Merry was born in Edgbaston, near Birmingham in England, and emigrated to the United States when he was ten years old. The family settled in Camden, New Jersey where his father became owner of a chemical works. He worked for an architectural firm in Philadelphia before becoming principal assistant in the New York City office of Henry Hobson Richardson's architectural firm. Between 1861 and 1865 he was in practice with James C. Sidney, and during this period worked on Fairmount Park in Philadelphia. From 1866 he had an office in Philadelphia, and by 1869 was working in New York City.

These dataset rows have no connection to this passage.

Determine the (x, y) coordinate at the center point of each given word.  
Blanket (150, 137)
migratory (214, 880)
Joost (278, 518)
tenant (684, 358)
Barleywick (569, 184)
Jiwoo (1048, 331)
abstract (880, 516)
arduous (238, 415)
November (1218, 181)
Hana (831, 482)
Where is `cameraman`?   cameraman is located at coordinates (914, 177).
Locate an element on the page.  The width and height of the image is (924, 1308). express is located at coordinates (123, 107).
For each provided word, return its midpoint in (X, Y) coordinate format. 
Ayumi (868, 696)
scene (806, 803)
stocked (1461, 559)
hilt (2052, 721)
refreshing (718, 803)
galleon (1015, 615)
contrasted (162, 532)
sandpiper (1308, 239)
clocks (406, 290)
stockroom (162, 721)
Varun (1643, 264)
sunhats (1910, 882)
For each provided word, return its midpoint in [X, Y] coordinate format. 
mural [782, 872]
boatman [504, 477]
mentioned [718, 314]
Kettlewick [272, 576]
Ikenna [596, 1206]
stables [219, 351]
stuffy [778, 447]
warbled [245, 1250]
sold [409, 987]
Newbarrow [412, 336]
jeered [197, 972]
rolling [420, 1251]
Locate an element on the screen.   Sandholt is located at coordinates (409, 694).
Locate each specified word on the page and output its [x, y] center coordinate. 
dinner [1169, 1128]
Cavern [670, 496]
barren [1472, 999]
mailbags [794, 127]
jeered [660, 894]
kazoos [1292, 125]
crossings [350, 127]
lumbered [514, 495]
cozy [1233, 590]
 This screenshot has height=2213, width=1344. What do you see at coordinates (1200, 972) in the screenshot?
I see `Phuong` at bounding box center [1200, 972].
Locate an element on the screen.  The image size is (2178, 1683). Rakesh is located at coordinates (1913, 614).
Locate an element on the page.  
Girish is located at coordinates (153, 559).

Per Lisa B. Mauusolf's 1983 Master's Thesis at Columbia University, "A Catalog of the Work of George B. Post, Architect," Merry appears in the salary lists for Post's architectural office as early as 1866. Merry is listed as principal draftsman for Post in 1870 and supervised many projects for Post. His increasingly significant position in the Post office is reflected in the fact that he received a cut of the profits in 1873. Merry left the Post firm in 1877, according to letterpress correspondence in the Post firm's archives.

In 1877 he travelled to Canada to assist with designs for reconstruction after the disastrous 1877 Great Fire of Saint John, New Brunswick. In 1879 he entered a competition for a design for the New Brunswick legislative building, but his design was not chosen. His buildings include: 52-54 8th Avenue, in the Park Slope neighborhood of Brooklyn, New York City (1886); The Brooklyn Life Insurance Building, Liberty Street, New York City (c1885); and the ladies parlour (1889) of the South Congregation Church complex in Brooklyn, New York.